RECORDED INFORMATION.

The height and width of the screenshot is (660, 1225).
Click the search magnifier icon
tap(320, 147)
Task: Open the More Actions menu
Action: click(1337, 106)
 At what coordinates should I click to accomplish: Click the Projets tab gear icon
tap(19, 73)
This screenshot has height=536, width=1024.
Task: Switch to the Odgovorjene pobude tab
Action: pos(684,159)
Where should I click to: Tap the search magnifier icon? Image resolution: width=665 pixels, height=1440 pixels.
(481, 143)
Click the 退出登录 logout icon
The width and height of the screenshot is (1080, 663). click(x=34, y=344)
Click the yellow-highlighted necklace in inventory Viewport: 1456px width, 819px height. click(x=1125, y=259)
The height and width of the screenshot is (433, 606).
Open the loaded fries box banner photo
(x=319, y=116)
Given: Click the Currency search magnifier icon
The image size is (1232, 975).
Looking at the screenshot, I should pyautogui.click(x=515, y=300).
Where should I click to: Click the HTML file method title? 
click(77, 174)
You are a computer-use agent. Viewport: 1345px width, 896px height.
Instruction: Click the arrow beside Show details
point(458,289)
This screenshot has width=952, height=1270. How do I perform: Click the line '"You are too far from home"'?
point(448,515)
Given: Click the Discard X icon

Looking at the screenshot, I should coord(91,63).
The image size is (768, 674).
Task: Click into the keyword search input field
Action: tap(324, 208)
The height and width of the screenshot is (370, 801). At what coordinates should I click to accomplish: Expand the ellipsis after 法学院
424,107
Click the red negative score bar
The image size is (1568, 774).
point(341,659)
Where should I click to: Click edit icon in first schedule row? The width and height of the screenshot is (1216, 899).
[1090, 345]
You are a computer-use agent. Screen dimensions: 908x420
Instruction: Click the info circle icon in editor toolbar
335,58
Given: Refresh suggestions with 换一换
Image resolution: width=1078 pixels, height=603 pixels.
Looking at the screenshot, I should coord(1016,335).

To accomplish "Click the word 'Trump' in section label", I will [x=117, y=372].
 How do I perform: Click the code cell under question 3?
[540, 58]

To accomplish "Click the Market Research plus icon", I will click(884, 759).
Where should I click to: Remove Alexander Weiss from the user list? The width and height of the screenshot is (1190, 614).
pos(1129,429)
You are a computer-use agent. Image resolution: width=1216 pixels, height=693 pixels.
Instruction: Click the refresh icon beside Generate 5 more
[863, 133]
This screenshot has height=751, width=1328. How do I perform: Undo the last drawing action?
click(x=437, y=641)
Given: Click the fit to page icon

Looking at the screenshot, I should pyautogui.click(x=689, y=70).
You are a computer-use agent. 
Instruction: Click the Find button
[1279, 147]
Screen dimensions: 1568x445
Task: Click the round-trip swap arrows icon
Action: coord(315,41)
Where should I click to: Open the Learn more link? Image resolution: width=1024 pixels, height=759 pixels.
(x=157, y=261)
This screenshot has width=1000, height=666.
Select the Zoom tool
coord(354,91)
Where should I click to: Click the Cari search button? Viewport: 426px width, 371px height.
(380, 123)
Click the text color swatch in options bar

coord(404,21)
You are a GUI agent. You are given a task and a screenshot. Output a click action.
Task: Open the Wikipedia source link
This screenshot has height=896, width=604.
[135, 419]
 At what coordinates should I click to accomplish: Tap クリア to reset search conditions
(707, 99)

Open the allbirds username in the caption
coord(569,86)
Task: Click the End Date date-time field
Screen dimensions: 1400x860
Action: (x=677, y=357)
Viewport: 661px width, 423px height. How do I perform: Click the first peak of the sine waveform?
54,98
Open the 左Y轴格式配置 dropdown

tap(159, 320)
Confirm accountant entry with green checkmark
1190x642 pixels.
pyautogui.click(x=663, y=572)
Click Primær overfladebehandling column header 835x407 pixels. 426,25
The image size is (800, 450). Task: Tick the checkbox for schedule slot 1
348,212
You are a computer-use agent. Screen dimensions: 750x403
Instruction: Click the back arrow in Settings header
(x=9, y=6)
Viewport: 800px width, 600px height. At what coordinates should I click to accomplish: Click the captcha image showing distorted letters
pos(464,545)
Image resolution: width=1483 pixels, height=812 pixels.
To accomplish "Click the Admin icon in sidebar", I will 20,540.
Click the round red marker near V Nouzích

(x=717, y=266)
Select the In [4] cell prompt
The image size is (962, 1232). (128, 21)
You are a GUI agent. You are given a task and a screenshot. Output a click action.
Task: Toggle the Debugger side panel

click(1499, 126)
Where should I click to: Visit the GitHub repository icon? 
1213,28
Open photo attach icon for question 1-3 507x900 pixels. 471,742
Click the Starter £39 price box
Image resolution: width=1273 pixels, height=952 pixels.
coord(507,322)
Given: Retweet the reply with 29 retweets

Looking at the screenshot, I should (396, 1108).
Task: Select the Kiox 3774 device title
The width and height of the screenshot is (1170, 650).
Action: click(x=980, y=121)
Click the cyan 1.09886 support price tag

WORK INSTRUCTIONS.
The full listing above should be returned exactly as supplied.

TASK RESULT.
The height and width of the screenshot is (660, 1225).
Click the search magnifier icon
tap(320, 147)
Task: Open the More Actions menu
Action: click(1337, 106)
 At what coordinates should I click to accomplish: Click the Projets tab gear icon
tap(19, 73)
This screenshot has height=536, width=1024.
Task: Switch to the Odgovorjene pobude tab
Action: pos(684,159)
Where should I click to: Tap the search magnifier icon? Image resolution: width=665 pixels, height=1440 pixels.
(481, 143)
Click the 退出登录 logout icon
The width and height of the screenshot is (1080, 663). click(x=34, y=344)
Click the yellow-highlighted necklace in inventory Viewport: 1456px width, 819px height. click(x=1125, y=259)
The height and width of the screenshot is (433, 606).
Open the loaded fries box banner photo
(x=319, y=116)
Given: Click the Currency search magnifier icon
The image size is (1232, 975).
Looking at the screenshot, I should pyautogui.click(x=515, y=300).
Where should I click to: Click the HTML file method title? 
click(77, 174)
You are a computer-use agent. Viewport: 1345px width, 896px height.
Instruction: Click the arrow beside Show details
point(458,289)
This screenshot has width=952, height=1270. How do I perform: Click the line '"You are too far from home"'?
point(448,515)
Given: Click the Discard X icon

Looking at the screenshot, I should coord(91,63).
The image size is (768, 674).
Task: Click into the keyword search input field
Action: tap(324, 208)
The height and width of the screenshot is (370, 801). At what coordinates should I click to accomplish: Expand the ellipsis after 法学院
424,107
Click the red negative score bar
The image size is (1568, 774).
point(341,659)
Where should I click to: Click edit icon in first schedule row? The width and height of the screenshot is (1216, 899).
[1090, 345]
You are a computer-use agent. Screen dimensions: 908x420
Instruction: Click the info circle icon in editor toolbar
335,58
Given: Refresh suggestions with 换一换
Image resolution: width=1078 pixels, height=603 pixels.
Looking at the screenshot, I should coord(1016,335).

To accomplish "Click the word 'Trump' in section label", I will [x=117, y=372].
 How do I perform: Click the code cell under question 3?
[540, 58]

To accomplish "Click the Market Research plus icon", I will click(884, 759).
Where should I click to: Remove Alexander Weiss from the user list? The width and height of the screenshot is (1190, 614).
pos(1129,429)
You are a computer-use agent. Image resolution: width=1216 pixels, height=693 pixels.
Instruction: Click the refresh icon beside Generate 5 more
[863, 133]
This screenshot has height=751, width=1328. How do I perform: Undo the last drawing action?
click(x=437, y=641)
Given: Click the fit to page icon

Looking at the screenshot, I should pyautogui.click(x=689, y=70).
You are a computer-use agent. 
Instruction: Click the Find button
[1279, 147]
Screen dimensions: 1568x445
Task: Click the round-trip swap arrows icon
Action: coord(315,41)
Where should I click to: Open the Learn more link? Image resolution: width=1024 pixels, height=759 pixels.
(x=157, y=261)
This screenshot has width=1000, height=666.
Select the Zoom tool
coord(354,91)
Where should I click to: Click the Cari search button? Viewport: 426px width, 371px height.
(380, 123)
Click the text color swatch in options bar

coord(404,21)
You are a GUI agent. You are given a task and a screenshot. Output a click action.
Task: Open the Wikipedia source link
This screenshot has height=896, width=604.
[135, 419]
 At what coordinates should I click to accomplish: Tap クリア to reset search conditions
(707, 99)

Open the allbirds username in the caption
coord(569,86)
Task: Click the End Date date-time field
Screen dimensions: 1400x860
Action: (x=677, y=357)
Viewport: 661px width, 423px height. How do I perform: Click the first peak of the sine waveform?
54,98
Open the 左Y轴格式配置 dropdown

tap(159, 320)
Confirm accountant entry with green checkmark
1190x642 pixels.
pyautogui.click(x=663, y=572)
Click Primær overfladebehandling column header 835x407 pixels. 426,25
The image size is (800, 450). Task: Tick the checkbox for schedule slot 1
348,212
You are a computer-use agent. Screen dimensions: 750x403
Instruction: Click the back arrow in Settings header
(x=9, y=6)
Viewport: 800px width, 600px height. At what coordinates should I click to accomplish: Click the captcha image showing distorted letters
pos(464,545)
Image resolution: width=1483 pixels, height=812 pixels.
To accomplish "Click the Admin icon in sidebar", I will 20,540.
Click the round red marker near V Nouzích

(x=717, y=266)
Select the In [4] cell prompt
The image size is (962, 1232). (128, 21)
You are a GUI agent. You are given a task and a screenshot. Output a click action.
Task: Toggle the Debugger side panel

click(1499, 126)
Where should I click to: Visit the GitHub repository icon? 
1213,28
Open photo attach icon for question 1-3 507x900 pixels. 471,742
Click the Starter £39 price box
Image resolution: width=1273 pixels, height=952 pixels.
coord(507,322)
Given: Retweet the reply with 29 retweets

Looking at the screenshot, I should (396, 1108).
Task: Select the Kiox 3774 device title
The width and height of the screenshot is (1170, 650).
Action: click(x=980, y=121)
Click the cyan 1.09886 support price tag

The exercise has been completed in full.